* Stated exercise 1 *
From the market report, retype the passage starting with "Elsewhere, cryptocurrencies tumbled" and going on through "meeting this week.".
* Stated exercise 2 *
Which energy companies does the market report say declined between 4 and 7%?
* Stated exercise 3 *
According to the market report, what level did the US 10-year bond yield surge to?

* Extracted text *
** BEGIN **

Asian equity markets are set to sink following the US stock market rout overnight, as Wall Street plunges for the third straight trading day, with S&P 500 officially falling into the bear market, to a new year low.
The sell-off was triggered by the hotter-than-expected CPI data released last Friday, which spooks markets with expectations of more aggressive rate hikes to be taken by the Fed, eventually leading to an economic recession. The US 10-year bond yield surged to 3.37%, the highest since 2011. The fear gauge, the CBOE Volatility Index, spiked to above 34. Gold futures shed US$50 per ounce, to $1,822, as the US dollar index rose 1%, to 105.07, the highest since 2002.
Elsewhere, cryptocurrencies tumbled to 18-month lows, with both bitcoin and ethereum plunging more than 16% in the last 24 hours. Crypto market cap has been wiped out by more than US$200 billion since last Friday. There are no survivors in such a market condition, and panic-selling may send risk assets even lower ahead of the FOMC meeting this week.
AU and NZ day ahead
ASX is set to sink more than 2% at the open today, as indicated by the SPI futures which were down 2.6%. The ASX 200 falls off the key support level at 6,930, heading to the year-low of 6,758 seen in January. The Australian dollar slid 1.6% against the greenback, to 0.6924, the lowest seen on 16 May. The business confidence data to be released by NAB is in the spotlight today.
The S&P/NZX 50 fell 1.7% in the first-hour trading. The NZ 10-year government bond yield rose to above 4%, the highest since November 2014 as the bond selloff intensified in the local markets following the global trend. The New Zealand dollar weakened against most major currencies but strengthened against the Aussies dollar as the Australian economy exposes to global risks more than Kiwis in terms of international trade and the financial markets.
The S&P 500 sank 3.87%, to 3,749.63 on Monday, down 21% year to date, officially entering the bear market territory. Nasdaq sank 4.68%, to below 11,000, deeper into the bear market, or a 31% drop year to date. The Dow Jones Industrial Average fell 2.79%, to 30,516.74.
All the 11 S&P 500 closed in red, with energy stocks leading losses. Exxon Mobil, Chevron, and Occidental all declined between 4-7%. The mega-caps also fell sharply, with Meta Platforms down 6.4%, Amazon sliding 5.4%, and Microsoft declining 4.2%. Chipmakers, including AMD and Nvidia, were down 8.2%, and 7.8% respectively. Tesla’s shares fell more than 7%, despite a 3-for-1 stock split plan.

** END **

* Material *

** BEGIN **

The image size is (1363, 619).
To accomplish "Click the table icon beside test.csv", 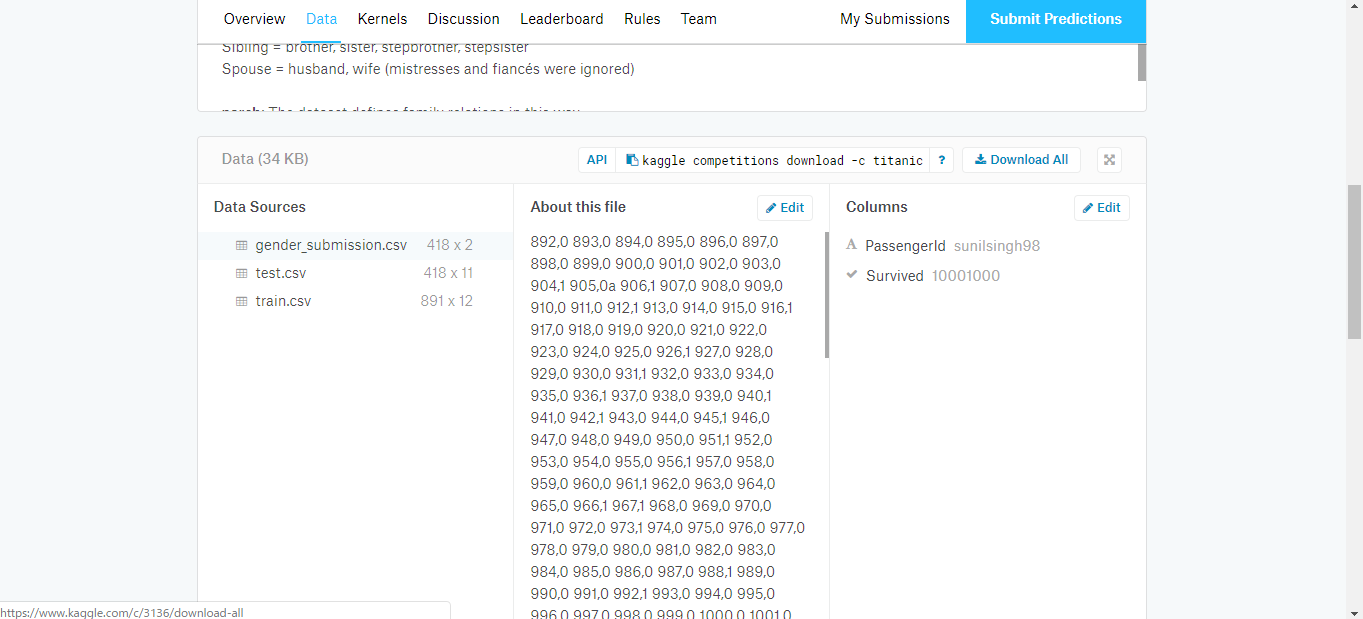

** END **

* Complete response 1 *
Elsewhere, cryptocurrencies tumbled to 18-month lows, with both bitcoin and ethereum plunging more than 16% in the last 24 hours. Crypto market cap has been wiped out by more than US$200 billion since last Friday. There are no survivors in such a market condition, and panic-selling may send risk assets even lower ahead of the FOMC meeting this week.

* Complete response 2 *
Exxon Mobil, Chevron, Occidental

* Complete response 3 *
3.37%, the highest since 2011.